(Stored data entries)
#####
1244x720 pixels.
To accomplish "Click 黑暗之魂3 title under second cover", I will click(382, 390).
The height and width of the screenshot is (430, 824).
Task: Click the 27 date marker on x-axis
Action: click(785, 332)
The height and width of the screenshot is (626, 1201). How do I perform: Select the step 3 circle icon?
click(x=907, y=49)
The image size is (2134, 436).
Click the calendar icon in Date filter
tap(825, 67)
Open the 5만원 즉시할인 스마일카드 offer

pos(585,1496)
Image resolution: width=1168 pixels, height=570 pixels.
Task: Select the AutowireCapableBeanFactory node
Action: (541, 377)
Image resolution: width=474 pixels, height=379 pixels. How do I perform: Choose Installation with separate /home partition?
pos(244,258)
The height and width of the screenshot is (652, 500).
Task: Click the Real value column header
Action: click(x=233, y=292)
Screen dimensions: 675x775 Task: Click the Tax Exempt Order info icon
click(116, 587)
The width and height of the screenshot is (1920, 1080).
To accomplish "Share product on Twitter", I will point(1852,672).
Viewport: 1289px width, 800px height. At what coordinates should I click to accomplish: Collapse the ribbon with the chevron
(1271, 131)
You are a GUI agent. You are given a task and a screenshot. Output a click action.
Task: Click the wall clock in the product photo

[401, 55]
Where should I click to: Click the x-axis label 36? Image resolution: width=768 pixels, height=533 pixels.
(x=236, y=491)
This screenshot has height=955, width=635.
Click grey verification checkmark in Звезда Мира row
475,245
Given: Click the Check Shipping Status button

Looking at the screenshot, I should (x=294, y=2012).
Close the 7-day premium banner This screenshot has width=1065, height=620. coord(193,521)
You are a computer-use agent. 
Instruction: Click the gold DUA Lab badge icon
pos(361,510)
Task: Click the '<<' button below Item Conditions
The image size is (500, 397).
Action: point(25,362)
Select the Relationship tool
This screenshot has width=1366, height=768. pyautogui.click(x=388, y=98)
#####
**Task directions**. Please repeat every record above word for word.

**The answer**.
1244x720 pixels.
To accomplish "Click 黑暗之魂3 title under second cover", I will click(382, 390).
The height and width of the screenshot is (430, 824).
Task: Click the 27 date marker on x-axis
Action: click(785, 332)
The height and width of the screenshot is (626, 1201). How do I perform: Select the step 3 circle icon?
click(x=907, y=49)
The image size is (2134, 436).
Click the calendar icon in Date filter
tap(825, 67)
Open the 5만원 즉시할인 스마일카드 offer

pos(585,1496)
Image resolution: width=1168 pixels, height=570 pixels.
Task: Select the AutowireCapableBeanFactory node
Action: (541, 377)
Image resolution: width=474 pixels, height=379 pixels. How do I perform: Choose Installation with separate /home partition?
pos(244,258)
The height and width of the screenshot is (652, 500).
Task: Click the Real value column header
Action: click(x=233, y=292)
Screen dimensions: 675x775 Task: Click the Tax Exempt Order info icon
click(116, 587)
The width and height of the screenshot is (1920, 1080).
To accomplish "Share product on Twitter", I will point(1852,672).
Viewport: 1289px width, 800px height. At what coordinates should I click to accomplish: Collapse the ribbon with the chevron
(1271, 131)
You are a GUI agent. You are given a task and a screenshot. Output a click action.
Task: Click the wall clock in the product photo

[401, 55]
Where should I click to: Click the x-axis label 36? Image resolution: width=768 pixels, height=533 pixels.
(x=236, y=491)
This screenshot has height=955, width=635.
Click grey verification checkmark in Звезда Мира row
475,245
Given: Click the Check Shipping Status button

Looking at the screenshot, I should (x=294, y=2012).
Close the 7-day premium banner This screenshot has width=1065, height=620. coord(193,521)
You are a computer-use agent. 
Instruction: Click the gold DUA Lab badge icon
pos(361,510)
Task: Click the '<<' button below Item Conditions
The image size is (500, 397).
Action: point(25,362)
Select the Relationship tool
This screenshot has width=1366, height=768. pyautogui.click(x=388, y=98)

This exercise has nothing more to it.